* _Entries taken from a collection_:

=====

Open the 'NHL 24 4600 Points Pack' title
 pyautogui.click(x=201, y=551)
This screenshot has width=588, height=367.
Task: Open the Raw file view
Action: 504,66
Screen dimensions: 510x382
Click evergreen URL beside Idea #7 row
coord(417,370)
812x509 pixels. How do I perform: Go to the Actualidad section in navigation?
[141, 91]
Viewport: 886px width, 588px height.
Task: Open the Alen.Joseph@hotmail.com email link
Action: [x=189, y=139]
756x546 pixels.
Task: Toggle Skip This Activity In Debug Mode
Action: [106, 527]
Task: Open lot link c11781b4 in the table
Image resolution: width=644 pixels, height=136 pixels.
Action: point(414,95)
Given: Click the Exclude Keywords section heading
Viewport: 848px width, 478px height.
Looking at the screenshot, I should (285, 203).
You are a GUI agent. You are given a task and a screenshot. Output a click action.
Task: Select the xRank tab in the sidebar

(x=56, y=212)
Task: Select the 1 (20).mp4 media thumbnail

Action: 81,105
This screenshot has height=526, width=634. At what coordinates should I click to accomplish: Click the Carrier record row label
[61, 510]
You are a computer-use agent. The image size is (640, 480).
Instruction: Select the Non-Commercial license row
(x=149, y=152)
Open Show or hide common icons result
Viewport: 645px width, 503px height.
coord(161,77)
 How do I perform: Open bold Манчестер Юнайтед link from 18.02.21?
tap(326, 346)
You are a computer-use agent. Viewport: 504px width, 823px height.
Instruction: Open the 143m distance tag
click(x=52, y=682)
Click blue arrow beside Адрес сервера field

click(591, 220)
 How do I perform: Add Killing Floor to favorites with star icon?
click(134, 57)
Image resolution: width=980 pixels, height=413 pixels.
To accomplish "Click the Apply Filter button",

=====

Only the lines from the one containing "How do I perform: Add" to the end of the data should be printed, exactly as they stand.

 How do I perform: Add Killing Floor to favorites with star icon?
click(134, 57)
Image resolution: width=980 pixels, height=413 pixels.
To accomplish "Click the Apply Filter button",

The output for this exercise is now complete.